Tuesday, February 14, 2012

Community kitchen' gives Bohra women freedom from cooking

Community kitchen' gives Bohra women freedom from cooking

Vijaysinh Parmar, TNN | Feb 15, 2012, 04.21AM IST

'Community kitchen' gives Bohra women freedom from cooking
Nearly half of Bohra Muslim families in Rajkot have started getting tiffins from the community kitchens.

RAJKOT: After inhaling kitchen smoke for over four decades, Shirin Kapasi, 62, can now breathe easy. Over the past four months, she has stopped cooking for the family. Instead, she has started making imitation jewellery at home and added to the earnings of her husband, an autorickshaw driver.

Kapasi and hundreds of women like her from the Dawoodi Bohra community have been unshackled from the hearth thanks to the 'community kitchen', a concept floated by their religious head Dr Syedna Mohammed Burhanuddin about four years ago in Mumbai. The community high priest promoted this idea so that women could devote time for religious activities, focus on children's education or even start small businesses.

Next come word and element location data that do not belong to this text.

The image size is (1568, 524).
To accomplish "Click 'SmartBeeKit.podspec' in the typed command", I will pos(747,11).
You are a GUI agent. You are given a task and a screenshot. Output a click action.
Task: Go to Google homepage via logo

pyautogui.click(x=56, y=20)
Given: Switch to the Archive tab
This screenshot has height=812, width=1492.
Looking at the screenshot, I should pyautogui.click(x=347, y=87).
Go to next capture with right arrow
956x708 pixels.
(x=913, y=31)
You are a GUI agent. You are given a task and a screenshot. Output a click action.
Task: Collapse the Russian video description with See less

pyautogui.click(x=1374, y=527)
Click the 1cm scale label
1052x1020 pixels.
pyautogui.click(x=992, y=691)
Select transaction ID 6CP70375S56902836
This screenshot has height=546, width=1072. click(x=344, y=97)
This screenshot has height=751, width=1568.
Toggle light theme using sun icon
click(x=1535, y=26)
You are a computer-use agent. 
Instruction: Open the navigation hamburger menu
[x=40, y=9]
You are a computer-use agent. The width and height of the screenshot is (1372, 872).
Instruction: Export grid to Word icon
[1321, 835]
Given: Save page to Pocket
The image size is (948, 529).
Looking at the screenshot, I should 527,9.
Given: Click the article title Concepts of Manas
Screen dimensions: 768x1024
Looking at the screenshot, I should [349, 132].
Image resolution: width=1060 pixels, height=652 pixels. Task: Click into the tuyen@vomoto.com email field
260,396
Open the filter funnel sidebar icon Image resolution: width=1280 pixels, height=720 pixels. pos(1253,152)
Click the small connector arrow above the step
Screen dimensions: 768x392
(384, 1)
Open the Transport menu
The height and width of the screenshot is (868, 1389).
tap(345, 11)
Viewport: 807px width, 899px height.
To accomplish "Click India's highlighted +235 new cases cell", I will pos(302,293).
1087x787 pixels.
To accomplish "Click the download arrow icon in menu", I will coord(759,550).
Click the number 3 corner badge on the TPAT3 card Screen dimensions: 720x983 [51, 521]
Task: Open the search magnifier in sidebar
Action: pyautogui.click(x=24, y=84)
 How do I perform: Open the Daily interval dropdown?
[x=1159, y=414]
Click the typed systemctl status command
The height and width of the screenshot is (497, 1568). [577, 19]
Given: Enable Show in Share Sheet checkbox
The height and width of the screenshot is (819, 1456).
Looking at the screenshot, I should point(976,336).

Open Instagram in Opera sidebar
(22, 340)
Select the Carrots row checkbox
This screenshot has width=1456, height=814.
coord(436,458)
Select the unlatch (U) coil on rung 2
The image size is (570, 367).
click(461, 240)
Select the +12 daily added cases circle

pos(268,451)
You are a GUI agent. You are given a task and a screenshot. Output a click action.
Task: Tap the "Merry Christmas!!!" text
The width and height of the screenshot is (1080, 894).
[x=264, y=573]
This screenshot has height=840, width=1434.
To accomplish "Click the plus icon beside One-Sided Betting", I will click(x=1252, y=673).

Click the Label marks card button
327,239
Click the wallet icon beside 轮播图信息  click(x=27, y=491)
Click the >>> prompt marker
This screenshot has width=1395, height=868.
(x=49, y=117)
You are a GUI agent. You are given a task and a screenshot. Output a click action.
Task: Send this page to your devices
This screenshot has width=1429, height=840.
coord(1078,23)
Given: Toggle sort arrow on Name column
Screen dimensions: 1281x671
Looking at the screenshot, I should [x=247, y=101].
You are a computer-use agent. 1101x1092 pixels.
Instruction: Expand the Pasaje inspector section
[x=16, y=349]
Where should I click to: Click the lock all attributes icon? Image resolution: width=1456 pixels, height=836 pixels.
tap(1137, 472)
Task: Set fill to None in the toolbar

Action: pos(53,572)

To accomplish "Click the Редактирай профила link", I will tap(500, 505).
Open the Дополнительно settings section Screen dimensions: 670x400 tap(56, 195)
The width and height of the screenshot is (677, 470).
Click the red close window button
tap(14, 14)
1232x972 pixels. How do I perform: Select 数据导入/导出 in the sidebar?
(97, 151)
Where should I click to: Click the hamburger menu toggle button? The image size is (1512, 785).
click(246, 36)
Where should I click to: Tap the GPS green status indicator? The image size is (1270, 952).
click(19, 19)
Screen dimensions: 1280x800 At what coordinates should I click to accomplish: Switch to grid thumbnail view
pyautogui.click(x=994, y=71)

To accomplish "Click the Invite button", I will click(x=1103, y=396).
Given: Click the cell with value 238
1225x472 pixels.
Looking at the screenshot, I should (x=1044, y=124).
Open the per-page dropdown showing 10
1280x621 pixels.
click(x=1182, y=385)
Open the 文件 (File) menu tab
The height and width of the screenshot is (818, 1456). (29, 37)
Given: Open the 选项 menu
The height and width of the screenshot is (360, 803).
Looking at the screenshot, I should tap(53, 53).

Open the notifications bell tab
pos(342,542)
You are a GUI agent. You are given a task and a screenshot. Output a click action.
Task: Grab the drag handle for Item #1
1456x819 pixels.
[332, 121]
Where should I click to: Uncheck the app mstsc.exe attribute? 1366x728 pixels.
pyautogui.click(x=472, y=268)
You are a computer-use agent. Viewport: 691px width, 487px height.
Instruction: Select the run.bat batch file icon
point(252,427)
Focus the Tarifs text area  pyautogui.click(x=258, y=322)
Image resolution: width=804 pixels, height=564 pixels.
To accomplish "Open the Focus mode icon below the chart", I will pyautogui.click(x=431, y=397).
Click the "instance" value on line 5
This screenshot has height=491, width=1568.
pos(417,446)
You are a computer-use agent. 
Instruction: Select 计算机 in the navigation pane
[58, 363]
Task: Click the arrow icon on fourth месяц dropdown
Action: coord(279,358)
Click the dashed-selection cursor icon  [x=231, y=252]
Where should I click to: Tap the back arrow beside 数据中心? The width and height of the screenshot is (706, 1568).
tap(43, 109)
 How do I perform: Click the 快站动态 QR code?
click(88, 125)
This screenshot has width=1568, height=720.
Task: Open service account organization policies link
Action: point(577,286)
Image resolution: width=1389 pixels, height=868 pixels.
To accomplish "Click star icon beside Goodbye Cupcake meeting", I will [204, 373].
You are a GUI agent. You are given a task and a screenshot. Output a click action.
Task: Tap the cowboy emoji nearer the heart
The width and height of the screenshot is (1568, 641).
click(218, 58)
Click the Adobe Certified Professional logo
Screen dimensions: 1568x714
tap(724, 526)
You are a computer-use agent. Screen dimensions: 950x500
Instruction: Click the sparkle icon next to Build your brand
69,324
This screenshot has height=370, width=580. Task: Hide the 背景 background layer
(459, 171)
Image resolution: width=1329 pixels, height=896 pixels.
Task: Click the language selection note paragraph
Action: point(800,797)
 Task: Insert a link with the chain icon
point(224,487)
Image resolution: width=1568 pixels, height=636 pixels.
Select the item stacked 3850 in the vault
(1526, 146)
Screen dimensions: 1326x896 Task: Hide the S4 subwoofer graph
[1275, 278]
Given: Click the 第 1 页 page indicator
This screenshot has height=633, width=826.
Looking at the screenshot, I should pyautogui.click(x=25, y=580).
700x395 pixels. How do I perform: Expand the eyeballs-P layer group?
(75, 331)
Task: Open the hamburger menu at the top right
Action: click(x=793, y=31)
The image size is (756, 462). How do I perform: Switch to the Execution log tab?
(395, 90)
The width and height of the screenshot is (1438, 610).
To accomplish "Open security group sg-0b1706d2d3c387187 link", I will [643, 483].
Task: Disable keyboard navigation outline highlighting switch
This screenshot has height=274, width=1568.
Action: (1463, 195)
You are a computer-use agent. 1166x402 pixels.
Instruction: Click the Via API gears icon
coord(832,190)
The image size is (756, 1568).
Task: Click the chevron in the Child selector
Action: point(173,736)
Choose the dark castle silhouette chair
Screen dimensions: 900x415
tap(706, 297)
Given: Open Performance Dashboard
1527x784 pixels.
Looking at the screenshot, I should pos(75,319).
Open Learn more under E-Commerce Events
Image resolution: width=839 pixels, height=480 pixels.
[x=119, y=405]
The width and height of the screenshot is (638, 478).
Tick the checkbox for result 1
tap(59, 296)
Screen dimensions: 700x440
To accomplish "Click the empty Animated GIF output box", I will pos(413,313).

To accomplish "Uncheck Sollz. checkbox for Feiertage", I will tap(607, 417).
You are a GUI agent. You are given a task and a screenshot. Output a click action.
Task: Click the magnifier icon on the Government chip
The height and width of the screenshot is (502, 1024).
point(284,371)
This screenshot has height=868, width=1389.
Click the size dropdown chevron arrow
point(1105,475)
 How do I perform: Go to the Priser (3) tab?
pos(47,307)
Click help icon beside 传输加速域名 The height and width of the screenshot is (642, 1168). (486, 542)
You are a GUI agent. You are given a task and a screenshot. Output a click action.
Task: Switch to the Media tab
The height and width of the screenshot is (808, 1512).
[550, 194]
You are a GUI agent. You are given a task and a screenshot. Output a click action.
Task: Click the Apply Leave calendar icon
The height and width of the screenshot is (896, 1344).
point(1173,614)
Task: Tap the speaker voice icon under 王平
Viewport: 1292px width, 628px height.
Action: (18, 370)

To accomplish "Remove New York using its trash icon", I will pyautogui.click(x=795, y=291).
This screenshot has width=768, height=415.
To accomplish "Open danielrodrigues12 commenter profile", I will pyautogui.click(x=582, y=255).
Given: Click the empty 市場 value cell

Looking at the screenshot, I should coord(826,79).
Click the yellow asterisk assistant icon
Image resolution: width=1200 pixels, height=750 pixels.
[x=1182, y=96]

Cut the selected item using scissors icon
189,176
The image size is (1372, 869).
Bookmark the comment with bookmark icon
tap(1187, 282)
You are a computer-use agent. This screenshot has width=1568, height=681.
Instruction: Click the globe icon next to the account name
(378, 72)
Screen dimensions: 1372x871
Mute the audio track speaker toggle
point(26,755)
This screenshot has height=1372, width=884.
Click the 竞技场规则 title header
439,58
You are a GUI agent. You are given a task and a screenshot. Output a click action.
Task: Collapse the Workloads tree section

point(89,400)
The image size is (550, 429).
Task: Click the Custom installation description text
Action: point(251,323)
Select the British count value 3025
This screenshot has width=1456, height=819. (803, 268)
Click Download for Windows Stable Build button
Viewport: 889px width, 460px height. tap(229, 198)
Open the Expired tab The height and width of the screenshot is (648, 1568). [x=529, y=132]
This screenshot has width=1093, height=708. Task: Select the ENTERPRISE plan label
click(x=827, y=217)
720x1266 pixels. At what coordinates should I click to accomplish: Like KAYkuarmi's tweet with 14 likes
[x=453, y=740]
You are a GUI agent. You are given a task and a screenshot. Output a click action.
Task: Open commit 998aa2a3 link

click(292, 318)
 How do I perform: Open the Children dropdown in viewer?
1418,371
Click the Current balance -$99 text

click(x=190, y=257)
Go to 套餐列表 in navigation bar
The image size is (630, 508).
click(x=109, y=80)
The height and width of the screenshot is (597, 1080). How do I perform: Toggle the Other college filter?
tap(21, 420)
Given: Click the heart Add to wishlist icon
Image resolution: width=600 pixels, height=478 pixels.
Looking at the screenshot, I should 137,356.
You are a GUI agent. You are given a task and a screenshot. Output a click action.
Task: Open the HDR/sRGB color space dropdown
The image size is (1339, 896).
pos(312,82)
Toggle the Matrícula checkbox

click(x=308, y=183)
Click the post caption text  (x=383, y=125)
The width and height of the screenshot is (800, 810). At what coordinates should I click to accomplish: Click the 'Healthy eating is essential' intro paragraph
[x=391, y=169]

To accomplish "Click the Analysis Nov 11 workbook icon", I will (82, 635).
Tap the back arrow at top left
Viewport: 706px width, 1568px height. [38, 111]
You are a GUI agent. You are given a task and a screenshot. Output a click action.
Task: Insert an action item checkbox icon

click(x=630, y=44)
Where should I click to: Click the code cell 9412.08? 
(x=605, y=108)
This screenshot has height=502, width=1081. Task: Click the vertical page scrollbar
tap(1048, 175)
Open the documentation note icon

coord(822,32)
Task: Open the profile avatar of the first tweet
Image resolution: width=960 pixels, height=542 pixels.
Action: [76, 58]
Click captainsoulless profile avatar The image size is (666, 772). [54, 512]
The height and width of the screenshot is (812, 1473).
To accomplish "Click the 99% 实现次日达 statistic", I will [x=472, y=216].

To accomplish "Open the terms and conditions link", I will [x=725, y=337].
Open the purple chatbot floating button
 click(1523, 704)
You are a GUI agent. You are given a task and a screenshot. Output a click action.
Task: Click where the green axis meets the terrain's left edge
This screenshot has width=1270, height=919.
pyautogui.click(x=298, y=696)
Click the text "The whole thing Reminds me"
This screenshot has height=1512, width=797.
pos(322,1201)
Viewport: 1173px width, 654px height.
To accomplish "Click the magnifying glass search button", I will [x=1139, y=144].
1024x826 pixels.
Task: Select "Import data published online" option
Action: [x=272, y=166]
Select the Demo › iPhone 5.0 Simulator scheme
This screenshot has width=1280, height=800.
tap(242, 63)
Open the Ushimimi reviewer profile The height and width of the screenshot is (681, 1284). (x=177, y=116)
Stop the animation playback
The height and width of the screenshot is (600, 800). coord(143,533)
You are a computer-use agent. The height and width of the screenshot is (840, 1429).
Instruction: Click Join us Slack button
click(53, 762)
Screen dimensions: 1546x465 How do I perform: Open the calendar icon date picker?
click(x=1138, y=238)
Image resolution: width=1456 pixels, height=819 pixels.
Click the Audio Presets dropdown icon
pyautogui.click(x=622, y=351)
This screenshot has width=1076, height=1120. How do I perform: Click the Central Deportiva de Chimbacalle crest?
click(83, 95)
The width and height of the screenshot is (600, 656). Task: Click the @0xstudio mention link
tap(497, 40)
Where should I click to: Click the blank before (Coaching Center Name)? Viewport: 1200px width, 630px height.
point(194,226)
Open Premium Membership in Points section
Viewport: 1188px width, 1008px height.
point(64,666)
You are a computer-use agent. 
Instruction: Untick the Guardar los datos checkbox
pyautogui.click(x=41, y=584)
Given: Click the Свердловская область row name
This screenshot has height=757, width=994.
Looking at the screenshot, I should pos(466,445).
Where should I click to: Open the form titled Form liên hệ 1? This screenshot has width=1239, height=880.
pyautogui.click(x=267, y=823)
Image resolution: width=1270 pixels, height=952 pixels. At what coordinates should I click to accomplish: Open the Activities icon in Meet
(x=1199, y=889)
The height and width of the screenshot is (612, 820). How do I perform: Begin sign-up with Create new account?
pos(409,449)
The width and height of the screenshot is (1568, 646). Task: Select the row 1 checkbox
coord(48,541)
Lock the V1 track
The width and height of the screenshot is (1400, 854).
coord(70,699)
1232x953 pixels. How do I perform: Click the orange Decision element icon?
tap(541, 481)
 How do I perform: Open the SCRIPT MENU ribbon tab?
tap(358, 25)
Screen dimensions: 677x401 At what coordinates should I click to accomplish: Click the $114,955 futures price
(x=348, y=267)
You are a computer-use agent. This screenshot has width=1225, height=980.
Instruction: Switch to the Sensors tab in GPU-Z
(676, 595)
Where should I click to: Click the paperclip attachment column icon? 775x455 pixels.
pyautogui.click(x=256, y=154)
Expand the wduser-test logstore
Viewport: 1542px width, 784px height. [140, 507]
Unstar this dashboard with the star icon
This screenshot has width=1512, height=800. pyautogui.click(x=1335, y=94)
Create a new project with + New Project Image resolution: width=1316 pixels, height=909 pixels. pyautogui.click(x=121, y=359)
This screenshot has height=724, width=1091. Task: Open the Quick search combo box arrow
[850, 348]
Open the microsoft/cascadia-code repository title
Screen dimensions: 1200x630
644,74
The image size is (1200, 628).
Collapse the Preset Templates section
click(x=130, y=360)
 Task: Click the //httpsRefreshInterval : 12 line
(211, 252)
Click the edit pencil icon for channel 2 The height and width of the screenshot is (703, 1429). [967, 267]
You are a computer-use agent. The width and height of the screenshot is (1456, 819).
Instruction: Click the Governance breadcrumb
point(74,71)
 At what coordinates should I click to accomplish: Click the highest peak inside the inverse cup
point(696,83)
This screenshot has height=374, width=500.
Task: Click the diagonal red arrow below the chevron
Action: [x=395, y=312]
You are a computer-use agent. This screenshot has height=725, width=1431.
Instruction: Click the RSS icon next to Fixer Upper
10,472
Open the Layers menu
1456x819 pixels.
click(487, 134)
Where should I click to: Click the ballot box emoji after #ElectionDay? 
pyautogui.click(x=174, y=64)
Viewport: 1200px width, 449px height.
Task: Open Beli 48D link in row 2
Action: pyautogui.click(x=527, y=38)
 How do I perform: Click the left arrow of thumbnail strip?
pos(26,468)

Bohras in Rajkot, the main business centre in the region, found the idea appetizing. There are about 2,200 Bohra Muslim families in the city and nearly half of them have started getting tiffins from the community kitchens. The families contribute a fixed sum every month and the food delivered is enough for two meals.

"Women spent most of their time cooking. Our religious head wanted to free them from the kitchens so that they could focus on more constructive work," said Johar Bharmal, 42, a businessman from Bedipara.

Murtuza Fakri, who manages one of five common kitchens in the city, says a five-day training programme is held for the cooks of the community kitchen.

"Bohra families are spread over 13 different localities in the city. About half of them get food from the common kitchen," he says. "The idea is to give nutritious food to all. The community is promoting the practice worldwide."

The prices of tiffins vary from area to area. However, there are many people who contribute much more than their fixed sum so that some poor families get tiffins at subsidized prices.

"The idea is to give same food to all community members irrespective of their economic status,'' Johar said.